## Goal
Reproduce the records below verbatim, beginning at the line that has "At what coordinates" and stopping at the end of the records. Omit the pictures from your answer.

Records from a pointing dataset
····················

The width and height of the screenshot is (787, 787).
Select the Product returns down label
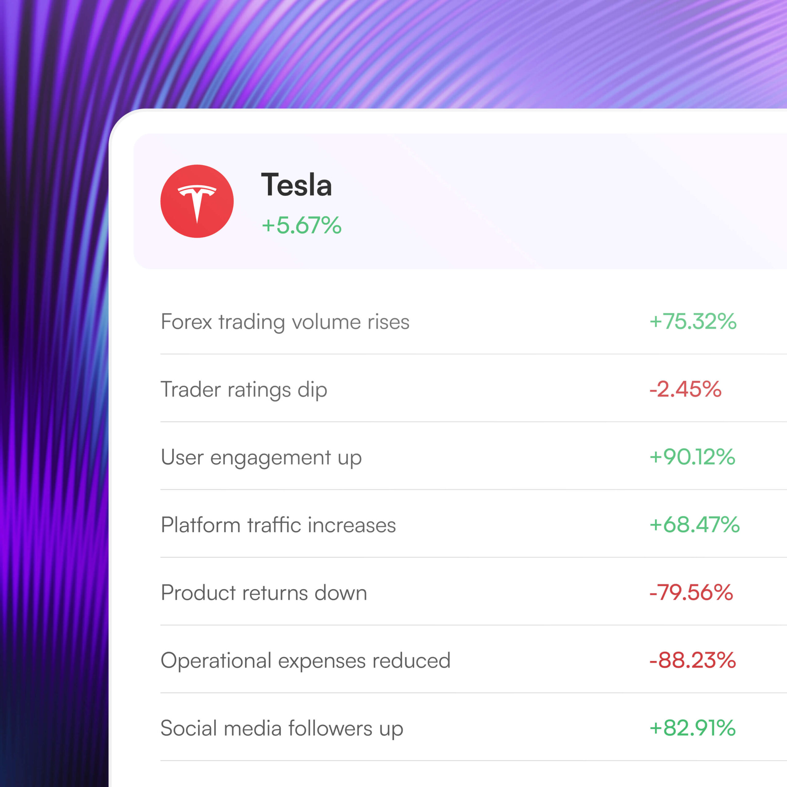coord(264,592)
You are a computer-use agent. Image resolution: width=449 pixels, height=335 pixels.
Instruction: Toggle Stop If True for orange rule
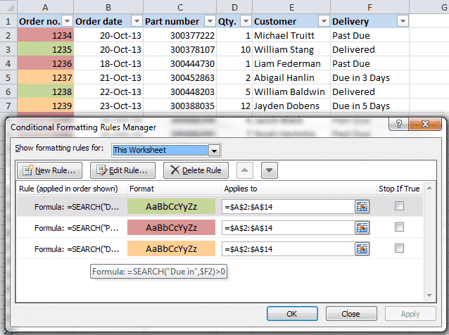(x=400, y=248)
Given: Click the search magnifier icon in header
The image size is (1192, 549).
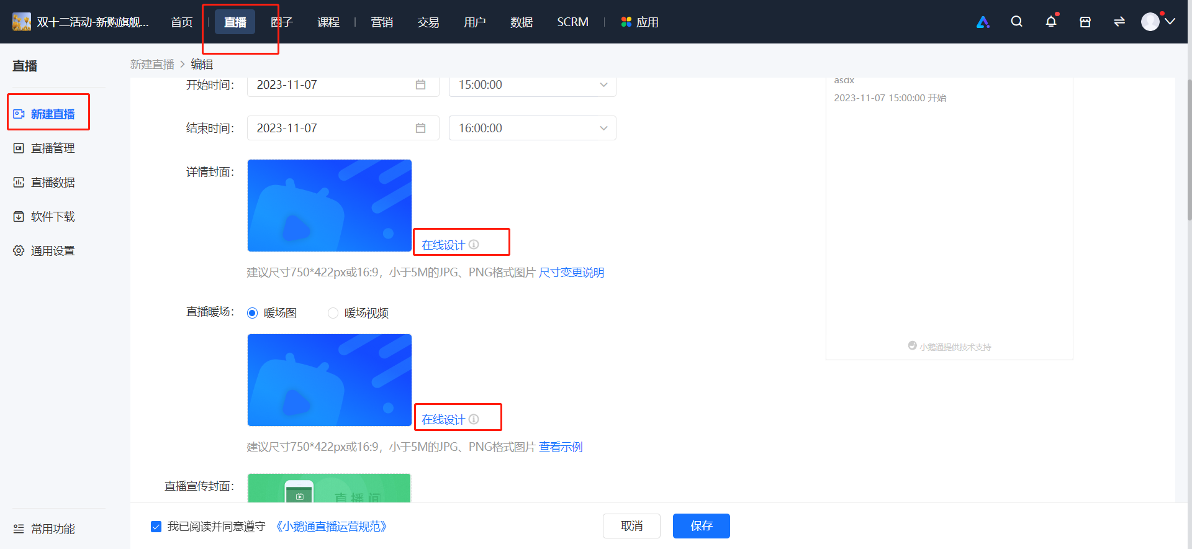Looking at the screenshot, I should point(1016,22).
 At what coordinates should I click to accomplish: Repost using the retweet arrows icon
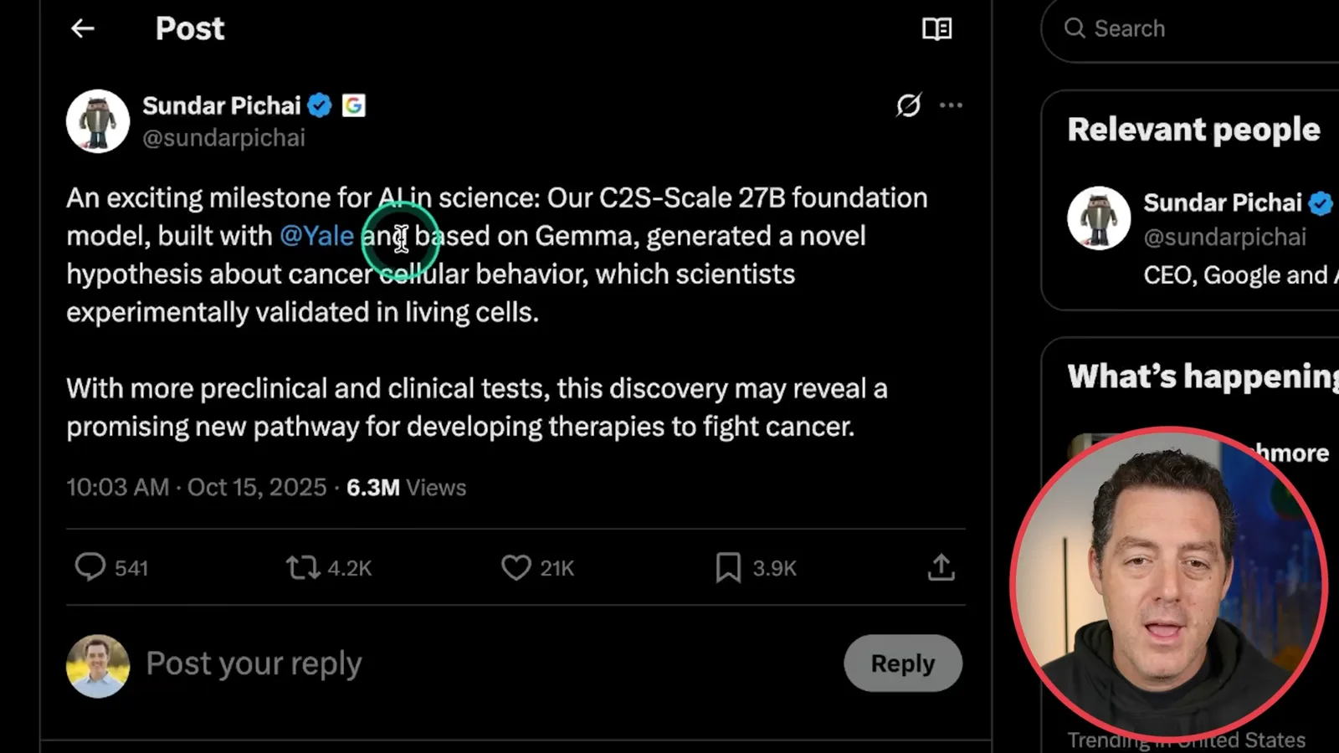pyautogui.click(x=302, y=568)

····················

## Task output
 At what coordinates should I click to accomplish: Repost using the retweet arrows icon
pyautogui.click(x=302, y=568)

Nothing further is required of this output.